During the Second World War, Vriezenveen became the temporary home of many children from Rotterdam. Contact was made through the Roman Catholic pastor of Vriezenveen, dhr. Van Rhijn – originally from Rotterdam – and the children were taken care of in Vriezenveen's foster families. On May 1, 2004, the association Oud Vriezenveen organized a reunion where about a hundred so-called oorlogskinderen (English: war children) – mostly from Rotterdam – gathered. The war children, at the time referred to as bleekneusjes (English: pale noses), were asked to put their stories on paper, which resulted in the book Bleekneusjes oorlogskinderen. In April 2006, the first copy of this book was presented to deputy Gert Ranter by initiator José Bosch-Höfte, with great interest from many war children.

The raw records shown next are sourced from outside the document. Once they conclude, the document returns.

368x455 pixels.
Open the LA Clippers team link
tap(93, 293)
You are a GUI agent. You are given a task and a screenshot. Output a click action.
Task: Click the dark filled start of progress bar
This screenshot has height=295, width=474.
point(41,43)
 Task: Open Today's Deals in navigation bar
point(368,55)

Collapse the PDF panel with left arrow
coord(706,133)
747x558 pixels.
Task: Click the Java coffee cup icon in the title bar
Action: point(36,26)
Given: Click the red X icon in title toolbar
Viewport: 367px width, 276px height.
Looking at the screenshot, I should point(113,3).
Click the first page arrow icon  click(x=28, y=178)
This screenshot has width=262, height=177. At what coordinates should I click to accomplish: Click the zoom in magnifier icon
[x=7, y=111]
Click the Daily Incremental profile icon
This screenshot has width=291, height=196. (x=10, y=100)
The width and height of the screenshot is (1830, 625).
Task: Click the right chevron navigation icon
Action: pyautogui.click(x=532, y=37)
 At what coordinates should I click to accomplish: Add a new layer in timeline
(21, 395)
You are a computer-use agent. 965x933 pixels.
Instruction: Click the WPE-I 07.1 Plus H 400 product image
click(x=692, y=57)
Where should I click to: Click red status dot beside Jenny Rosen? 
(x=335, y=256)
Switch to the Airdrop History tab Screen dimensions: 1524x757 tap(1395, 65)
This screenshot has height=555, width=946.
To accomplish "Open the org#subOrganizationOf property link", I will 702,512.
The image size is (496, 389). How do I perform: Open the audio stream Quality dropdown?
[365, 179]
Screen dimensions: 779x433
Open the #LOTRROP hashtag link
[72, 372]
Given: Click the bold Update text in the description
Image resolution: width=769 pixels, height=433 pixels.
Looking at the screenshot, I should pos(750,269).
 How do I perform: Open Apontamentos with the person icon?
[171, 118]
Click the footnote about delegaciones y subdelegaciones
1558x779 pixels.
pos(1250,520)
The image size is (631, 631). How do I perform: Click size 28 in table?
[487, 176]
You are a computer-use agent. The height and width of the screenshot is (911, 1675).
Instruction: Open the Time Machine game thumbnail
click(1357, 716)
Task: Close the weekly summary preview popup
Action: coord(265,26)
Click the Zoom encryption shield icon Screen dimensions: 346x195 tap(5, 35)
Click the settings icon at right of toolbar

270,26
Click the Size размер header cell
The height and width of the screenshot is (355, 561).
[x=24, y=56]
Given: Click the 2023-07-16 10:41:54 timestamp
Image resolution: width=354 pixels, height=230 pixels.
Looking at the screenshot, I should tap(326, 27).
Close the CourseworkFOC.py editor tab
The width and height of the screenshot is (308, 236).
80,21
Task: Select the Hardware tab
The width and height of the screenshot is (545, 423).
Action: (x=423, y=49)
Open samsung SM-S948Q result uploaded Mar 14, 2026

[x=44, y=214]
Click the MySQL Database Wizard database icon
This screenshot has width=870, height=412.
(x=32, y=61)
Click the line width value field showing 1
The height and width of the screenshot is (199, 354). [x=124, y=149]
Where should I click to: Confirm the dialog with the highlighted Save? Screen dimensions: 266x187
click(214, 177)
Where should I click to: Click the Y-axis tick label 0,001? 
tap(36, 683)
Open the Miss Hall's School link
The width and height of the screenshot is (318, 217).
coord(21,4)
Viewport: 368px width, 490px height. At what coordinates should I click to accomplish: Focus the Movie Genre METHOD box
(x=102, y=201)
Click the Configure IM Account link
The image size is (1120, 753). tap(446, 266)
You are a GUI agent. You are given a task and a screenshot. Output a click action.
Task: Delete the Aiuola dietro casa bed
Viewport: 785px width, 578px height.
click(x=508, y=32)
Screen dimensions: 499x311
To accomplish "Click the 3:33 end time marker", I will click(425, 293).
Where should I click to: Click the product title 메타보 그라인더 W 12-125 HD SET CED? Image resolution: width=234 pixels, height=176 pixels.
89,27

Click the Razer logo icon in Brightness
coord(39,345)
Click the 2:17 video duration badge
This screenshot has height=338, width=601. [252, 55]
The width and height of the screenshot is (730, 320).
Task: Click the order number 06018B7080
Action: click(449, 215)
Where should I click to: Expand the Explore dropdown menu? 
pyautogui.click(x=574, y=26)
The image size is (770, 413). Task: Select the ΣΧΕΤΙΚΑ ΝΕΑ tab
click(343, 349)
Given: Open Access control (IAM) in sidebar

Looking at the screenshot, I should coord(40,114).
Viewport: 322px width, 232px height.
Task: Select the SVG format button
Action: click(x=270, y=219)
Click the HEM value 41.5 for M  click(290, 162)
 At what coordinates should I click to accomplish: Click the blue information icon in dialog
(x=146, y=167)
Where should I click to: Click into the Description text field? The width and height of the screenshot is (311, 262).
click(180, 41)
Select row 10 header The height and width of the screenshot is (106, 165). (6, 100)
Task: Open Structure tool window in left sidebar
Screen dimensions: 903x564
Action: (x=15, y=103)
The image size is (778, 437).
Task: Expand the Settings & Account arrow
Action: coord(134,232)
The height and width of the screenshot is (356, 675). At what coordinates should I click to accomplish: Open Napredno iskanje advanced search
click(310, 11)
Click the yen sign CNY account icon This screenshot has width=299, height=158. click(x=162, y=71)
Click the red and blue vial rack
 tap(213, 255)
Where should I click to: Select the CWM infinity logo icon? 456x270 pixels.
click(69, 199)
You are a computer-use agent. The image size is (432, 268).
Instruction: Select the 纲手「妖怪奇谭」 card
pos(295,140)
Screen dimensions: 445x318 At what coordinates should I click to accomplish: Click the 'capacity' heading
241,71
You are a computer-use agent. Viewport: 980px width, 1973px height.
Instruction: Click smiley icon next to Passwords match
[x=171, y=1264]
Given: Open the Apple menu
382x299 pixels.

Up until the 1960s, the village did not have elder care, because of a "strong general regional sense of commitment and duty towards helping each other", also known as noaberschap (English: neighbour-ship).On December 23, 1960, the Protestant-Christian Foundation De Vriezenhof was founded. The construction of the retirement home then took five years, on the site where a rectory stood before.

== Points of interest ==

=== Museums ===

- Historisch Museum Vriezenveen (English: Historical Museum of Vriezenveen)
- Kachelmuseum Fini's Hoeve (English: Stove Museum "Fini's Homestead")

=== Monuments and buildings ===

- Leemansmolen (English: Leemans' Mill)
- Gemeentehuis Twenterand (English: Town Hall of Twenterand)
- Watertoren Vriezenveen (English: Water Tower of Vriezenveen)
- Grote Kerk (English: Large Church)

== Sports and leisure ==
Vriezenveen has two football clubs, DOS '37 (Door Oevening Sterk) and DETO (Door Eendracht Tot Overwinning). There is also the korfball/netball club Amicitia, basketball club Peatminers, volleyball club Vrivo, swimming and water polo club VZPC, athletics association AV Twenterand, shooting association SV Vriezenveen, tennis club TCV, ice skating club Centrale Schaatstraining Vriezenveen and skating club De Eendracht Vriezenveen, chess association Vrimot, gym association KEV (Kracht En Vriendschap), judo association Judokwai Vriezenveen, tug-of-war club TTV Vriezenveen, and the scouting association Admiraal Kruys.

Vriezenveen has two natural ice rinks. One of them is located on the Geesterenseweg and owned by IJsclub de Eendracht. The other ice rink is located at the sports park in Vriezenveen and is owned by IJsclub Vooruit.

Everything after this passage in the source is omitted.